Obrazek użytkownika Ursa Minor
Inne

O tym, skąd pojawiły się informacje o delegalizacji marszu, jak zachowywała się policja i do jakich prowokacji mogło dojść na trasie – mówi portalowi Fronda.pl Robert Winnicki, organizator Marszu Niepodległości.

Jak zareagowaliście na to, że na pl. Konstytucji zaczęła się bitwa z policją?

- Gromadziliśmy ludzi na placu Konstytucji pod MDM. Tam wyznaczono nam miejsce, z którego mieliśmy wyjść. Dostosowaliśmy się do tego. Gdy zaczęły się nawoływania aby ruszać na Kolorową Niepodległą, na kordon policji, to my zareagowaliśmy przez megafon. Mówiliśmy, żeby temu nie ulegać, że to jest prowokacja. Te zamieszki miały zdestabilizować marsz.

Rzucenie kamieniami zaczęło się jeszcze przed rozpoczęciem Marszu.

- Tak, i zaczęliśmy jeszcze przed 15.00 wyprowadzać marsz z Pl. Konstytucji. Formować kolumnę marszową na u. Waryńskiego.

Na pl. Konstytucji pojawiła się wtedy informacja policji, że marsz jest nielegalny. O co chodziło?

- Gdy wyprowadzaliśmy kolumnę marszową, to trwały starcia grup chuligańskich z policją i wtedy padło stwierdzenie, że zgromadzenie jest nielegalne. Ale to nie dotyczyło marszu, bo on już szedł. Te słowa były skierowane do grupy chuliganów, zadymiarzy. Poszło jednak przekłamanie, że policja zdelegalizowała marsz. To nie było prawdą.

Oni się bili z policją, a wy szliście... nie chronieni przez policję?

- Tak. Bez ochrony policji. Co więcej cała ta alternatywna trasa była uzgodniona wcześniej z policją. Szliśmy przecież obok ambasady rosyjskiej, siedziby prezydenta czy kancelarii premiera. Jakby cokolwiek się stało, ktoś by zaatakował np. ambasadę rosyjską, to dopiero byłyby newsy w światowych mediach.

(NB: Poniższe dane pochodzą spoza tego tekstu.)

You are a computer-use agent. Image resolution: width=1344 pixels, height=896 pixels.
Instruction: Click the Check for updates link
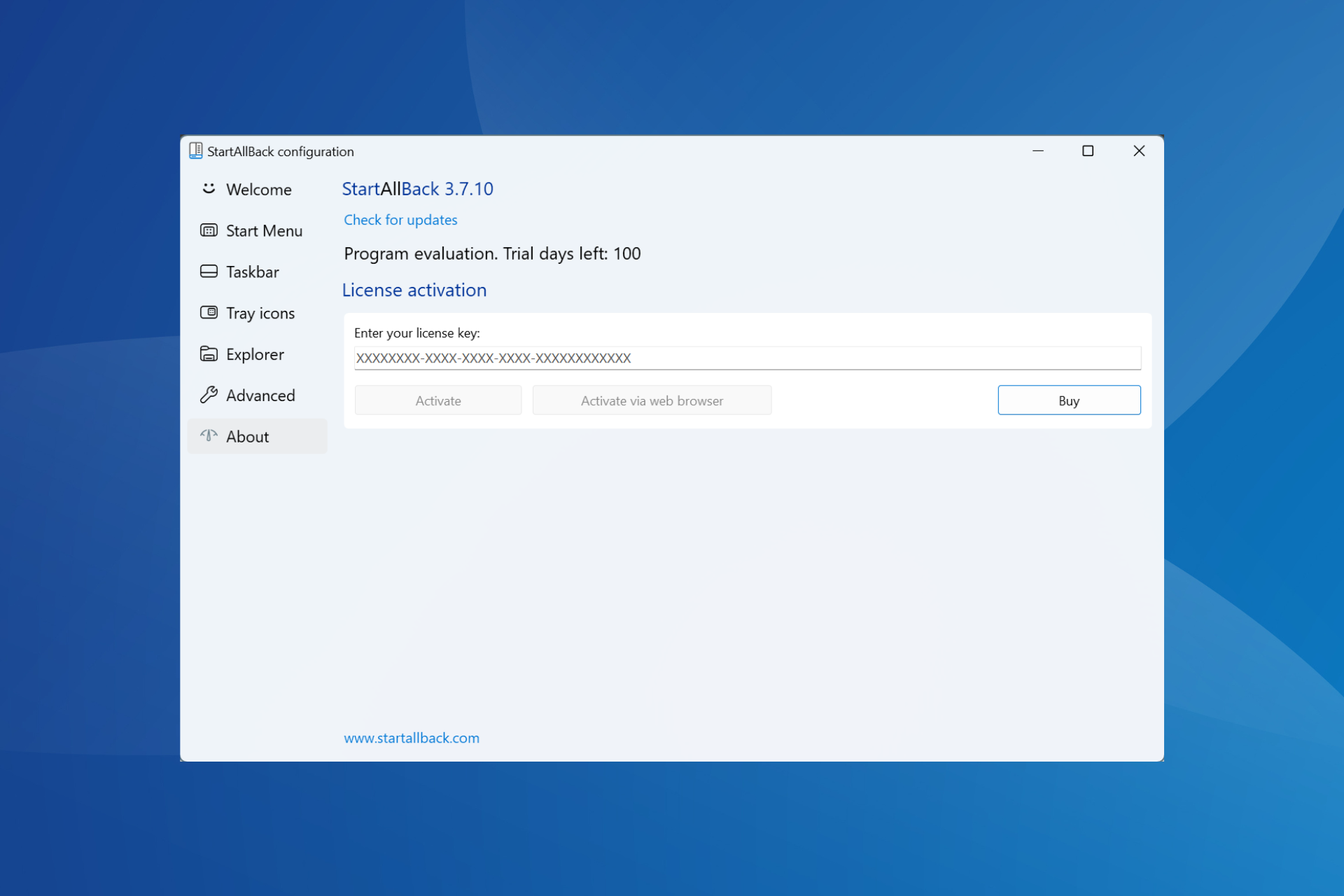tap(400, 220)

Doszliście pod pomnik Dmowskiego. Tam podpalono samochody TVN.

- Tam doszło do dziwnej sytuacji. Witek Tumanowicz, jeden z organizatorów marszu bronił samochodu TVN. Policja przyglądała się temu zdarzeniu bez żadnej reakcji. Patrzyli jak był niszczony. Jak doszło do tego zdarzenia, to Witek uzgodnił z władzami miasta, że rozwiązujemy manifestacje, że nie chcemy być obciążani za to, co się będzie dalej działo. Ta informacja zanim została przez Witka przekazana nam do megafonu, to Policja zaczęła ścieśniać i pałować ludzi. Ogłoszono ją z głośników policyjnych, nie poczekano aż podamy ją oficjalnie, pierwsi jako organizatorzy. To spowodowało chaos.

Jakbyś to podsumował?

- Dziwi mnie raz bezczynne, a innym razem brutalne zachowanie policji wobec spokojnych uczestników marszu. Docierają do nas różne sygnały, o tym kto rzucał w policję na pl. Konstytucji. Mam wrażenie, że komuś bardzo zależało na tym, aby pokazać w telewizji drastyczne sceny w mediach i połączyć je z marszem Niepodległości.